* Job *
Return each line of the items below that contains the string "Fatores".

-- START Raw data --

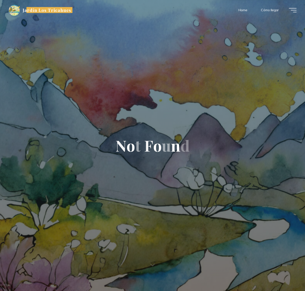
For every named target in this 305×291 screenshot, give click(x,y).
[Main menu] (293, 10)
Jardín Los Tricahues (47, 10)
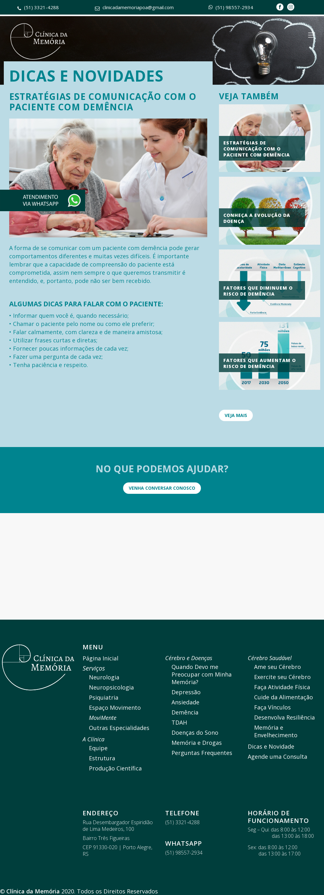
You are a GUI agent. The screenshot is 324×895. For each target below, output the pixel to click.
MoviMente (102, 717)
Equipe (98, 748)
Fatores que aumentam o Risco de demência (259, 363)
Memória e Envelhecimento (275, 731)
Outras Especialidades (119, 728)
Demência (184, 712)
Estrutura (102, 758)
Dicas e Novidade (271, 746)
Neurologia (104, 677)
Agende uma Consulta (277, 756)
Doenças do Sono (194, 732)
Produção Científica (115, 768)
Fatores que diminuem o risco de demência (258, 291)
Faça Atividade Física (282, 687)
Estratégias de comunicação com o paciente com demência (256, 149)
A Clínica (93, 739)
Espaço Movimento (115, 707)
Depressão (186, 692)
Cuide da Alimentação (283, 697)
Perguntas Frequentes (201, 753)
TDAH (179, 722)
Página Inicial (100, 658)
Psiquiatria (103, 697)
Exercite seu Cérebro (282, 677)
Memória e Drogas (196, 742)
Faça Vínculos (272, 707)
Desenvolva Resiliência (284, 717)
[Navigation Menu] (311, 35)
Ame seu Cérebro (277, 667)
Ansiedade (185, 702)
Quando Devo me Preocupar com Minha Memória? (201, 674)
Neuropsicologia (111, 687)
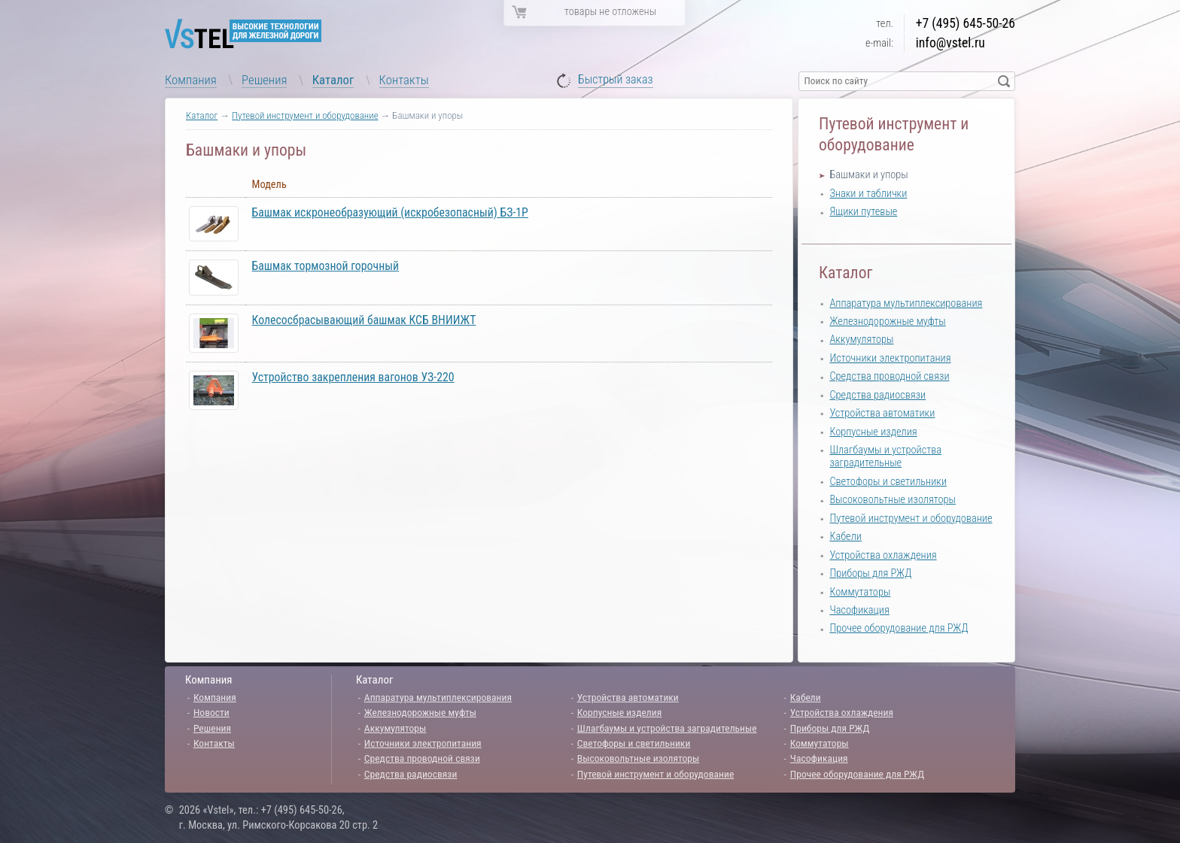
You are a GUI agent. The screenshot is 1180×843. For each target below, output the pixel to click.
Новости (211, 712)
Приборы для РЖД (870, 573)
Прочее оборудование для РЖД (898, 628)
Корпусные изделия (873, 432)
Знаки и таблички (868, 193)
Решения (264, 79)
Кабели (845, 536)
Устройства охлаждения (882, 555)
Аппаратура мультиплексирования (905, 303)
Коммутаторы (859, 592)
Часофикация (859, 610)
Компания (191, 79)
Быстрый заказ (615, 80)
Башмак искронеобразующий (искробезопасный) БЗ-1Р (390, 212)
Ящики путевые (863, 211)
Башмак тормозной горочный (325, 265)
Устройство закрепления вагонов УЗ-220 (353, 377)
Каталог (333, 79)
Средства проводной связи (889, 376)
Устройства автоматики (882, 413)
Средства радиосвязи (877, 395)
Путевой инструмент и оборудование (305, 115)
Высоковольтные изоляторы (892, 499)
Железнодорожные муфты (887, 321)
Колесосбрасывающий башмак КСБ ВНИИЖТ (364, 320)
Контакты (404, 79)
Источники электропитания (889, 358)
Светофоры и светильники (888, 481)
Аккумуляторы (861, 339)
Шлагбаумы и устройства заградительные (885, 456)
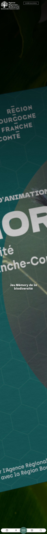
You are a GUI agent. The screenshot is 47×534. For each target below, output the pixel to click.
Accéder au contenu (31, 3)
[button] (41, 530)
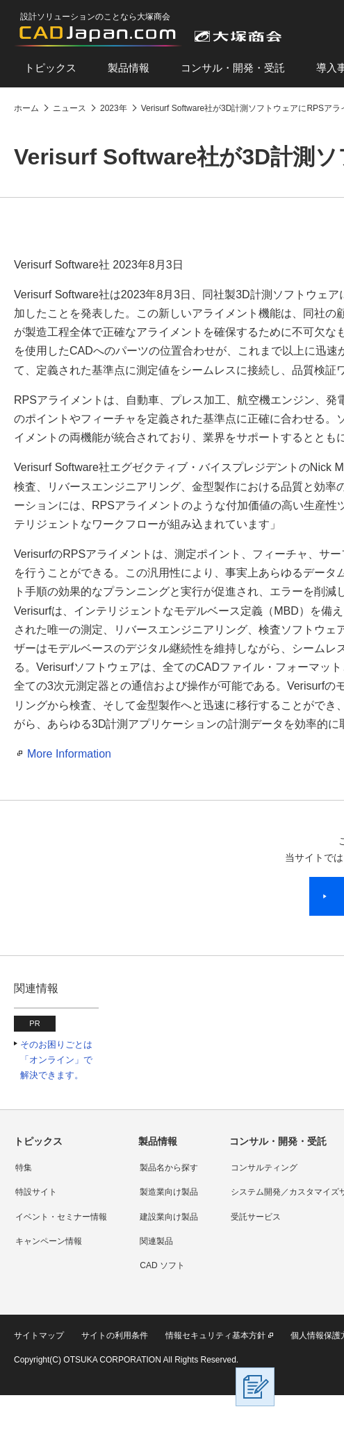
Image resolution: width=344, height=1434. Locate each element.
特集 (23, 1167)
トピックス (50, 68)
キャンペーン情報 (48, 1241)
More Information (69, 754)
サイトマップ (39, 1335)
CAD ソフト (162, 1265)
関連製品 (156, 1241)
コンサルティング (264, 1167)
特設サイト (36, 1192)
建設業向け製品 (169, 1217)
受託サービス (256, 1217)
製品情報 (128, 68)
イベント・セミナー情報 (61, 1217)
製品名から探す (169, 1167)
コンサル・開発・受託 (233, 68)
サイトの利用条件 (114, 1335)
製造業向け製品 (169, 1192)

-- END Raw data --

* Task answer *
Fatores que aumentam o Risco de demência (259, 363)
Fatores que diminuem o risco de demência (258, 291)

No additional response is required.